◆ What you need to do ◆
When transcribing the entries, keep each one exactly as it is.

******

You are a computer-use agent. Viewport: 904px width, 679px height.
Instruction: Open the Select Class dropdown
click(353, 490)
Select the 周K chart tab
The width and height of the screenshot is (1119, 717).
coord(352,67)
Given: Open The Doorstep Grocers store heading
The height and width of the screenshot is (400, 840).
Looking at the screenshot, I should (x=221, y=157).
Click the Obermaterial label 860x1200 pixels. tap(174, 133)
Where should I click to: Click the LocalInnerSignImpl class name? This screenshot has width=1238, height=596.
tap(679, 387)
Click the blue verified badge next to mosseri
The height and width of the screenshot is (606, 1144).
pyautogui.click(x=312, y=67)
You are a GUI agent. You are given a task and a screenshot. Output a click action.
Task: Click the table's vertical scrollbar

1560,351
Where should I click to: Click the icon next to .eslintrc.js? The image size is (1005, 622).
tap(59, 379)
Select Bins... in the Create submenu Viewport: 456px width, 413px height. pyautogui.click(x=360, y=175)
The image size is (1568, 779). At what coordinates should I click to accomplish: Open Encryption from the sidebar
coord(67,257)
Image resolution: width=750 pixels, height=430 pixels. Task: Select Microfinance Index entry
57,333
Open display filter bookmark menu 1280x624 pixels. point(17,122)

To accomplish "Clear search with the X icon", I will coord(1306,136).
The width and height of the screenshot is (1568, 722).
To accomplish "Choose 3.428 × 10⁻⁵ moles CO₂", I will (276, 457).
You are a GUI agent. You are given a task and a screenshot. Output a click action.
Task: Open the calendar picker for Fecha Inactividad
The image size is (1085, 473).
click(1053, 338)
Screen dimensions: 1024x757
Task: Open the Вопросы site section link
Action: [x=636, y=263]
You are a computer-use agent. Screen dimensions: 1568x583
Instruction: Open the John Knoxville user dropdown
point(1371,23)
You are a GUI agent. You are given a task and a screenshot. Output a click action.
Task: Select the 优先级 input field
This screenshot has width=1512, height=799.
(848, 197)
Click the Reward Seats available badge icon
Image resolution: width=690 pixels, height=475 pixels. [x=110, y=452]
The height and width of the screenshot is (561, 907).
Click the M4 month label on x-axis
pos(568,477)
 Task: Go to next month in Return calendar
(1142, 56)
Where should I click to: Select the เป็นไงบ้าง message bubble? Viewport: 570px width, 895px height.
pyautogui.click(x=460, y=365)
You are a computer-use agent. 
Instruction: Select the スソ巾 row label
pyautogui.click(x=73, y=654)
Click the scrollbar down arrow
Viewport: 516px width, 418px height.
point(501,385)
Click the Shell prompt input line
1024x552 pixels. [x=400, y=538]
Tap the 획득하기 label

******

◆ Response box ◆
You are a computer-use agent. Viewport: 904px width, 679px height.
Instruction: Open the Select Class dropdown
click(353, 490)
Select the 周K chart tab
The width and height of the screenshot is (1119, 717).
coord(352,67)
Given: Open The Doorstep Grocers store heading
The height and width of the screenshot is (400, 840).
Looking at the screenshot, I should (x=221, y=157).
Click the Obermaterial label 860x1200 pixels. tap(174, 133)
Where should I click to: Click the LocalInnerSignImpl class name? This screenshot has width=1238, height=596.
tap(679, 387)
Click the blue verified badge next to mosseri
The height and width of the screenshot is (606, 1144).
pyautogui.click(x=312, y=67)
You are a GUI agent. You are given a task and a screenshot. Output a click action.
Task: Click the table's vertical scrollbar

1560,351
Where should I click to: Click the icon next to .eslintrc.js? The image size is (1005, 622).
tap(59, 379)
Select Bins... in the Create submenu Viewport: 456px width, 413px height. pyautogui.click(x=360, y=175)
The image size is (1568, 779). At what coordinates should I click to accomplish: Open Encryption from the sidebar
coord(67,257)
Image resolution: width=750 pixels, height=430 pixels. Task: Select Microfinance Index entry
57,333
Open display filter bookmark menu 1280x624 pixels. point(17,122)

To accomplish "Clear search with the X icon", I will coord(1306,136).
The width and height of the screenshot is (1568, 722).
To accomplish "Choose 3.428 × 10⁻⁵ moles CO₂", I will (276, 457).
You are a GUI agent. You are given a task and a screenshot. Output a click action.
Task: Open the calendar picker for Fecha Inactividad
The image size is (1085, 473).
click(1053, 338)
Screen dimensions: 1024x757
Task: Open the Вопросы site section link
Action: [x=636, y=263]
You are a computer-use agent. Screen dimensions: 1568x583
Instruction: Open the John Knoxville user dropdown
point(1371,23)
You are a GUI agent. You are given a task and a screenshot. Output a click action.
Task: Select the 优先级 input field
This screenshot has width=1512, height=799.
(848, 197)
Click the Reward Seats available badge icon
Image resolution: width=690 pixels, height=475 pixels. [x=110, y=452]
The height and width of the screenshot is (561, 907).
Click the M4 month label on x-axis
pos(568,477)
 Task: Go to next month in Return calendar
(1142, 56)
Where should I click to: Select the เป็นไงบ้าง message bubble? Viewport: 570px width, 895px height.
pyautogui.click(x=460, y=365)
You are a computer-use agent. 
Instruction: Select the スソ巾 row label
pyautogui.click(x=73, y=654)
Click the scrollbar down arrow
Viewport: 516px width, 418px height.
point(501,385)
Click the Shell prompt input line
1024x552 pixels. [x=400, y=538]
Tap the 획득하기 label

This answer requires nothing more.